- _TASK DIRECTIONS_: Could you copy exactly the lines from the start of the records through the one containing "The width and", both included, and leave out the pictures?

++++ WORKING DATA ++++

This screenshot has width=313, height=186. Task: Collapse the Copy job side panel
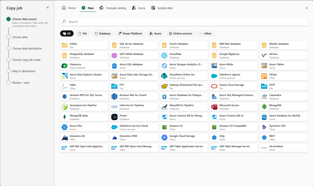pos(48,8)
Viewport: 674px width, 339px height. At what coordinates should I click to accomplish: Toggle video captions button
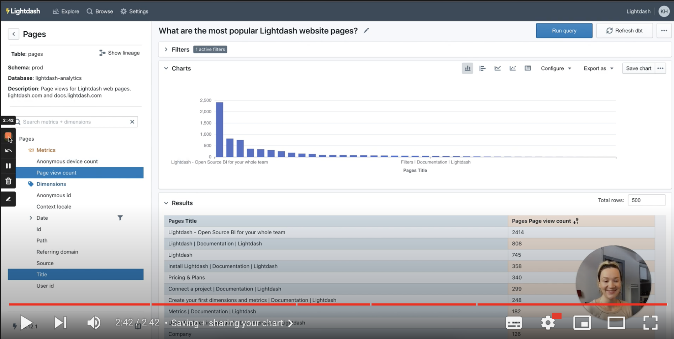coord(514,323)
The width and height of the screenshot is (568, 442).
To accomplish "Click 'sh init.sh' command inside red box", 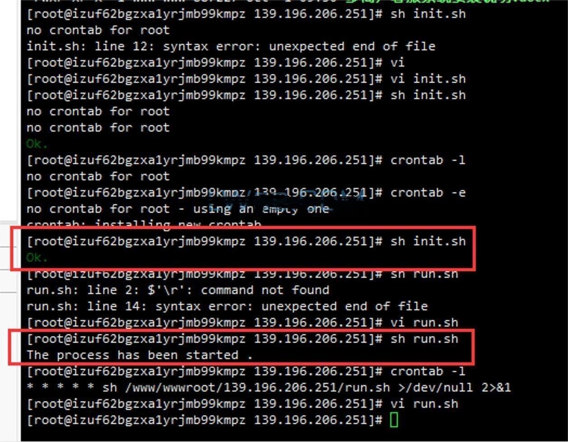I will pyautogui.click(x=428, y=241).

++++

- _TASK ANSWER_:
This screenshot has width=313, height=186. Task: Collapse the Copy job side panel
pos(48,8)
Viewport: 674px width, 339px height. At what coordinates should I click to accomplish: Toggle video captions button
coord(514,323)
The width and height of the screenshot is (568, 442).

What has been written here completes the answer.